Columnコラム

2023.03.01

春に思う

「春は出会いと別れの季節」と言われますが、この4月にも多くの学生たちが社会に飛び立っていくことと思います。
そんな中、厚生労働省の調べでは、平成31年3月新規大卒就職者の就職後3年以内の離職率は31.5%で、ここ数年は同様の数値で推移しているとのことです。
離職理由で多いのは、「仕事上のストレス、給与に不満、労働時間が長い、人間関係」などとなっています。
せっかく入社しても3人に1人は3年以内に退職してしまい、後継者が育ちにくい状況は多くの企業や組織にとって共通の悩みです。
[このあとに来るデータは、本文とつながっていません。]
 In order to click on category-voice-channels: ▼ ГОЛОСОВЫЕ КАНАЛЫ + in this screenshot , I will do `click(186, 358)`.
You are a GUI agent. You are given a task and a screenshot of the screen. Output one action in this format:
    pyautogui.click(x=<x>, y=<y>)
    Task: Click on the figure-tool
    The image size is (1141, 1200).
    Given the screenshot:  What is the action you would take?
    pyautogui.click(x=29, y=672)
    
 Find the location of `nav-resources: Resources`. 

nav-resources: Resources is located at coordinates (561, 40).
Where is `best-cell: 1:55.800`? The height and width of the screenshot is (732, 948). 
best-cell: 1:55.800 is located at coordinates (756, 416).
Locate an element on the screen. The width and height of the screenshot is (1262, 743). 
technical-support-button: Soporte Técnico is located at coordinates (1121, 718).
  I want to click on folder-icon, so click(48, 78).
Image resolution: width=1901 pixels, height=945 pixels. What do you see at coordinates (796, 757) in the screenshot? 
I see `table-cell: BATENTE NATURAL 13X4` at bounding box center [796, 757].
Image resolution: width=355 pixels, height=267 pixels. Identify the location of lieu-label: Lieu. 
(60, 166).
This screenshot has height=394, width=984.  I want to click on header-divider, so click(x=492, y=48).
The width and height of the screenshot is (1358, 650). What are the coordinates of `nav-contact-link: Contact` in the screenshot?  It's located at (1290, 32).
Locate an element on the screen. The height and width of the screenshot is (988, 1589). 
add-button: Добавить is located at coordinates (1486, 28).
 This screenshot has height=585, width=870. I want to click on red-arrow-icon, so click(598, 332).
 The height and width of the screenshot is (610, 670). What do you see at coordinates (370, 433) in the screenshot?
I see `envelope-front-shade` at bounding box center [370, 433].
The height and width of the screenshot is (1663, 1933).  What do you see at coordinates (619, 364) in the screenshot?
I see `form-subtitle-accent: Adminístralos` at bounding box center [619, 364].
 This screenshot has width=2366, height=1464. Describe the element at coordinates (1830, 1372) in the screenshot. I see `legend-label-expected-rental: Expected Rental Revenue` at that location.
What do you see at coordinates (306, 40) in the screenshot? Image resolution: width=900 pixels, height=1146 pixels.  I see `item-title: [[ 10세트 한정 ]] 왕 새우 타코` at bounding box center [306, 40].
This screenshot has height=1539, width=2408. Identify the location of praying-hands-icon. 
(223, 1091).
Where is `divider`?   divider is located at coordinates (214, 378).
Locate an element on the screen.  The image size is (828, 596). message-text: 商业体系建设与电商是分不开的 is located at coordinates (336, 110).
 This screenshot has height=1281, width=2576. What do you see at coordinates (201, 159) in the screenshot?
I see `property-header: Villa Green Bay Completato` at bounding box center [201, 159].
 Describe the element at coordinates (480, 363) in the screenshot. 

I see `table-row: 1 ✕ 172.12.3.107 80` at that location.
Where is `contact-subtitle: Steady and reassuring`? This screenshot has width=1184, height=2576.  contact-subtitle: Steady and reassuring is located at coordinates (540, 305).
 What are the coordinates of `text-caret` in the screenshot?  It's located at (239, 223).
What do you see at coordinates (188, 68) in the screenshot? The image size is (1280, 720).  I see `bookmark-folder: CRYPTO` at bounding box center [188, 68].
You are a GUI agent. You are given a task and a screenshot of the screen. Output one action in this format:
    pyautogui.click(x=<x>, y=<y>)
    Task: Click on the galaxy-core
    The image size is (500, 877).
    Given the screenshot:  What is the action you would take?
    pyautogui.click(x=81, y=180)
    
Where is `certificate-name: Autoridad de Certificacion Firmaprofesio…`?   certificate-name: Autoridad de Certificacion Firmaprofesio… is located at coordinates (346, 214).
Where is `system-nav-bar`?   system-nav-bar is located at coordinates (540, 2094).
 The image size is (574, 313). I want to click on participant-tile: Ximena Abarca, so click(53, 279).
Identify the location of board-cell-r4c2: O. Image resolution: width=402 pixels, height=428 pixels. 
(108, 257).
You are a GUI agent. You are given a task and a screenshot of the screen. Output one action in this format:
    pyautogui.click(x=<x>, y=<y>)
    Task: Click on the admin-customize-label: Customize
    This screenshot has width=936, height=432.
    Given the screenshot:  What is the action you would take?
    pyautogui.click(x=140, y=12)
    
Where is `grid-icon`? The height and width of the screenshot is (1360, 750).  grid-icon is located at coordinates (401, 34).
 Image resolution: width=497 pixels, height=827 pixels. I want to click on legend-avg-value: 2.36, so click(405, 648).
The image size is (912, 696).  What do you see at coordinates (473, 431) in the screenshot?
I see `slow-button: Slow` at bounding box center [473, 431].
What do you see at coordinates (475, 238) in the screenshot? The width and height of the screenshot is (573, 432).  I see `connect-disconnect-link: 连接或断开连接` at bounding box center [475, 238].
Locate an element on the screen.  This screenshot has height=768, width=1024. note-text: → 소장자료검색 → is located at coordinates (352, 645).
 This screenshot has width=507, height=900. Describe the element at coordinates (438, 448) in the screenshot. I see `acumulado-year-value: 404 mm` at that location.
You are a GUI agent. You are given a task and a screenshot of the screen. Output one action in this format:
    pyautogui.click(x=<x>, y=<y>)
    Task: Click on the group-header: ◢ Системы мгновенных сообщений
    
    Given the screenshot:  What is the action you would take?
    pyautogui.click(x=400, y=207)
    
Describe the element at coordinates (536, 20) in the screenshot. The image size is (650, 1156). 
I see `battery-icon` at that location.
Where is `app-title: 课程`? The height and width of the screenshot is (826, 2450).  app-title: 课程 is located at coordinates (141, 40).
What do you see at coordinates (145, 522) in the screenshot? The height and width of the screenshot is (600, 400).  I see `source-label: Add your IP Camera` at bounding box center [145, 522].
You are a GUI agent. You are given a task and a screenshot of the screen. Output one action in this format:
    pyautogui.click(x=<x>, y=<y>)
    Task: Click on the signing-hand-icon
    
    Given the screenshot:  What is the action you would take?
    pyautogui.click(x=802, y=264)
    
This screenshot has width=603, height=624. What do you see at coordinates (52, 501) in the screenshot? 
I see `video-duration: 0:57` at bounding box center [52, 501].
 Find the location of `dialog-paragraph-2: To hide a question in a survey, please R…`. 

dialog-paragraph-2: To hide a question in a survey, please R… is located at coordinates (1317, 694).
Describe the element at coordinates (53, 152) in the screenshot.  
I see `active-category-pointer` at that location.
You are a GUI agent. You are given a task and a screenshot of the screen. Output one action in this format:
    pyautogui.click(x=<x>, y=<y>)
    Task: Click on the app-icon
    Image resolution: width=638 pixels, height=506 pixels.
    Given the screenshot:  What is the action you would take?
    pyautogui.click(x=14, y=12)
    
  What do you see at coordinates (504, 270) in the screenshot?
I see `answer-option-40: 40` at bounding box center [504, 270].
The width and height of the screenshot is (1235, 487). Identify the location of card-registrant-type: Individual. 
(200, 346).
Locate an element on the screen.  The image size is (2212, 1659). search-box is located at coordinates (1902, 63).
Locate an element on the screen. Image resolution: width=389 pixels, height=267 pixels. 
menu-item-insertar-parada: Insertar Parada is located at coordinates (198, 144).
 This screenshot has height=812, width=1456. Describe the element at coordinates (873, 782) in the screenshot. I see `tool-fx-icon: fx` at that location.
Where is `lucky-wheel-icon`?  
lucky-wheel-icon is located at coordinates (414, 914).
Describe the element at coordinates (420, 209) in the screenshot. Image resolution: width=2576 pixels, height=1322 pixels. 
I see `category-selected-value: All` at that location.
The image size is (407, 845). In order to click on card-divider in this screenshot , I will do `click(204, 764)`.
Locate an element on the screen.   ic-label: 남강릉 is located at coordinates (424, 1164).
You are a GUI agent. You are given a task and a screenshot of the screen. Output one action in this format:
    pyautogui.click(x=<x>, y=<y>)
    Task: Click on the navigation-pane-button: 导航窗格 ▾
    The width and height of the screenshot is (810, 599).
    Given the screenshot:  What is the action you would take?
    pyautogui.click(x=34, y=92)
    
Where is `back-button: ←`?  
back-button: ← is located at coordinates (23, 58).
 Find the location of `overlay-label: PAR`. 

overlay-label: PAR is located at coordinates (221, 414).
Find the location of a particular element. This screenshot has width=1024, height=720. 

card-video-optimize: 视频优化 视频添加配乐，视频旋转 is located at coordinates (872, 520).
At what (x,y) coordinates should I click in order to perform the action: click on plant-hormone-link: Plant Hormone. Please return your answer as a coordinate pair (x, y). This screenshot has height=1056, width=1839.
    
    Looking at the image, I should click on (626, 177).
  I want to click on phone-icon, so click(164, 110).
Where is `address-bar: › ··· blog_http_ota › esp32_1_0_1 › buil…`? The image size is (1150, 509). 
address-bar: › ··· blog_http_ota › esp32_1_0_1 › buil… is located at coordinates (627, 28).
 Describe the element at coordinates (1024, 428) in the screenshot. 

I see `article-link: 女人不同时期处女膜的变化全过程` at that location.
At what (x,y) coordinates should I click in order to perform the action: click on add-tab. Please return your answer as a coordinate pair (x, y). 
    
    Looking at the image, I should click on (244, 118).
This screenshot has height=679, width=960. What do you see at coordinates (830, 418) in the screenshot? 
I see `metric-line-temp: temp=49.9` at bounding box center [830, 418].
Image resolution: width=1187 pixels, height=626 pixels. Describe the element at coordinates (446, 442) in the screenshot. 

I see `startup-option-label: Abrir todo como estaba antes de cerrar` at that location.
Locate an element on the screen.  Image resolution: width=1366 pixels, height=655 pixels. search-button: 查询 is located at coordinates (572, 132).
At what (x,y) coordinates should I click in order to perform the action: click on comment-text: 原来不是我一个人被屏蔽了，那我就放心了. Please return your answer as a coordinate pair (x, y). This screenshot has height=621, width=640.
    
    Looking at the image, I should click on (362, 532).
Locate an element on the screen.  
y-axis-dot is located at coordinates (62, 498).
「やってみせ、言って聞かせて、させてみて、誉めてやらねば人は動かじ」
これは、日本の海軍軍人で太平洋戦争時に第26・27代連合艦隊司令長官を務めた「山本五十六(1884~1943)」の言葉です。
人材育成の金言として有名なので、御存じの方も多いことでしょう。
この言葉は、山本五十六が尊敬していた出羽国米沢藩9代藩主「上杉鷹山(1751~1822)」の「してみせて、言って聞かせて、させてみる」が元になっていると言われています。
上杉鷹山は、領地返上寸前の財政難だった米沢藩の藩政改革を行い立て直したことで知られる江戸時代中期の大名です。
その手腕と功績から200年以上経った今でも「行政改革」の手本として例に挙げられることも多く、第35代アメリカ合衆国大統領「ジョン・F・ケネディ(1917~1963)」が最も尊敬する日本人として名前を挙げたことでも知られます。
「なせば成る、なさねば成らぬ、何事も、成さぬは人のなさぬなりけり」
こちらも上杉鷹山の名言として有名です。

さて、前出の山本五十六の言葉は、こう続きます。
「話し合い、耳を傾け、承認し、任せてやらねば、人は育たず」
「やっている、姿を感謝で見守って、信頼せねば、人は実らず」
人の動かし方から始まり、育て方、実らせ方に至るまで短い言葉の中に「人材育成のヒント」がたくさん詰まっている、まさに名言ですね。
この育成段階は、アメリカの心理学者「アブラハム・ハロルド・マズロー(1908~1970)」の欲求階層説でいう「社会的欲求」「承認欲求」「自己実現の欲求」にもあてはまると思われます。
組織を構成する個人の人材育成を図ることにより、最終的には組織の活性化や発展につながるのだと思います。

出会いは一期一会。
会う人すべて我が師。
4月からまた新しい年度が始まります。
「人材育成」について改めて思った春の一日でした。